"Se te va llevar el viento," says my Aunt, Letty, today.
The wind will take you.
Her way of telling me I'm too skinny.
I shake my nalgas at her.
"I still have plenty of weight to hold me down."
She disagrees. I remind her of my other lady lumps that weigh me down. She nods her approval. We compare our Latina curves. She always wins. She is the same kind of crazy as me. Remember Chee-chees and Pinatas?
I found myself at my Abuelita's bedside today. Along with my tia Letty and my mother.
My grandmother has been under hospice care for a few months. "They" say it will be any day now.
So we wait.
We, her children and grandchildren and great-grandchildren, wait. By her bedside. In our hearts. Prayer by prayer.
Her feet are in two places at once. One foot There. The other Here.
She is lucid.
Then she shouts my grandfather's name, "Manuel! Manuel!" It reminds me of how she used to shout at him when I was a child.
Stop rough housing with the children, Manuel! she would scold as he chased and tickled us.
My grandfather passed away when I was 12. Cancer.
She says she forgot he was gone.

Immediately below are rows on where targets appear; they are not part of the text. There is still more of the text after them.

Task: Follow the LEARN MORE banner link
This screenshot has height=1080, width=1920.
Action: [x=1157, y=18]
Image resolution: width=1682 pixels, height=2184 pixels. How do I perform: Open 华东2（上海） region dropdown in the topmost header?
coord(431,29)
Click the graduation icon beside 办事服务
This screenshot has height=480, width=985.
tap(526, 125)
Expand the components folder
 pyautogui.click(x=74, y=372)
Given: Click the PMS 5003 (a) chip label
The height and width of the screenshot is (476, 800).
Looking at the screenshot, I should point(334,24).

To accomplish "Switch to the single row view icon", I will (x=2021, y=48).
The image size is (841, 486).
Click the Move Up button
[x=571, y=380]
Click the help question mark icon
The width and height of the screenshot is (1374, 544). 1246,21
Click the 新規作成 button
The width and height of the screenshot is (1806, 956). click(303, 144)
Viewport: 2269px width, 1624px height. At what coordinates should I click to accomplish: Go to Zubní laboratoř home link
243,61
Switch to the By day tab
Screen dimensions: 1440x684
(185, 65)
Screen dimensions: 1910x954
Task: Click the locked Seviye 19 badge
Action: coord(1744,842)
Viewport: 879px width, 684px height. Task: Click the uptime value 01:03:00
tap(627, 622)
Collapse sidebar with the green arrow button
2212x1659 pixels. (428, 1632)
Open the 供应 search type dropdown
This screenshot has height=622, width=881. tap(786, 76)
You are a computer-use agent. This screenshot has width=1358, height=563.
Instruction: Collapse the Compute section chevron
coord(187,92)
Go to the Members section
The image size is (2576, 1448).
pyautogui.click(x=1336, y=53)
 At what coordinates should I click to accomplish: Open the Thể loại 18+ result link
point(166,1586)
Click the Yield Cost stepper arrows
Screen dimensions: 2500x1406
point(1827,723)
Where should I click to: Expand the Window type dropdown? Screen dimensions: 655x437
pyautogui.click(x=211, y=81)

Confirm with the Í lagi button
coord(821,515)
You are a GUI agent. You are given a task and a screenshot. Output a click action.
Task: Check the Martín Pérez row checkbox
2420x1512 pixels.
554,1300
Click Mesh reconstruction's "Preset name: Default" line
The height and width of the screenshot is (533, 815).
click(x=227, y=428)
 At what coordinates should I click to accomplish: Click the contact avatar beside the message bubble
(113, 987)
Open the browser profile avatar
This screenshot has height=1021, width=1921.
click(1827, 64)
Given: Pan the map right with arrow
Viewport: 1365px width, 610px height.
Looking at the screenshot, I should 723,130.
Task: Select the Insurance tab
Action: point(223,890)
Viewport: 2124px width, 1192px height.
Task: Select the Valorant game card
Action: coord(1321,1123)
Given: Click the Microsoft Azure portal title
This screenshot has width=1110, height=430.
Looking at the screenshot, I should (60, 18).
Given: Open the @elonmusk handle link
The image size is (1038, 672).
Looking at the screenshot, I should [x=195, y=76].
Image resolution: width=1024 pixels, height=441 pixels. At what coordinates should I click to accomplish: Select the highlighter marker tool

That's why she called out for him. She forgot. She says he is now with her always.
There is a great noise in the quiet room. An oxygen machine. Our voices. The ticking of a clock.
And there is viento. Wind. Wind is time. It will take you. From Here to There.
Wind blows upon our baby faces. Yours and mine. Lending our first breath. Wind whispers Love and Future in our ears. Takes us to the next stage of life whether we desire to be weathered or not. Wind takes us.
Wind pushes us always. Sometimes gently. A warm embrace. A kiss. Other times he is cold. Harsh. Cruel. Blinding. Choking.
El Viento brought my grandmother to this bed.
She softly murmers her dismay as we speak English.
"Canta algo bonito en Espanol para tu Abuelita," my mother says.
Sing something beautiful in Spanish for your grandmother. So I do.
I sing an old song about a bird in a gilded cage. I sing of Love. Of mountains and valleys crying out for the loss of Love.
The emotion in my voice is palpable. My heart aches.
My grandmother struggles for breath but listens.
My aunt and my mother join me in song. We sing together for an hour. My grandmother asks us to stop. We are too loud.
Letty makes a naughty joke, as she is wont to do when there is nothing left to say. I reply in kind with something equally filthy, as I am wont to do when everything important has already been said. She tops my filth. I top hers. And we laugh.
Three generations of female Mexican passion and spit fire are bottle up in this quiet, noisy room. The wind and time have brought us to this walk of life.
I kiss my grandmother goodbye. She doesn't open her eyes but says,
"Que Dios te bendiga, Paloma." May God bless you. She calls me her Dove.
"A usted tambien, Abuelita," I say. May God bless You, Abuelita.
I never know if this will be the last time.
I turn and kiss Letty. She makes another naughty joke about our bodies. I laugh and wonder at the irony of these fallible, deteriorating earthly bodies.
Then she looks at me disapprovingly and says,
"Se te va llevar el viento."
The wind will take you.
Eventually, the wind will take us all.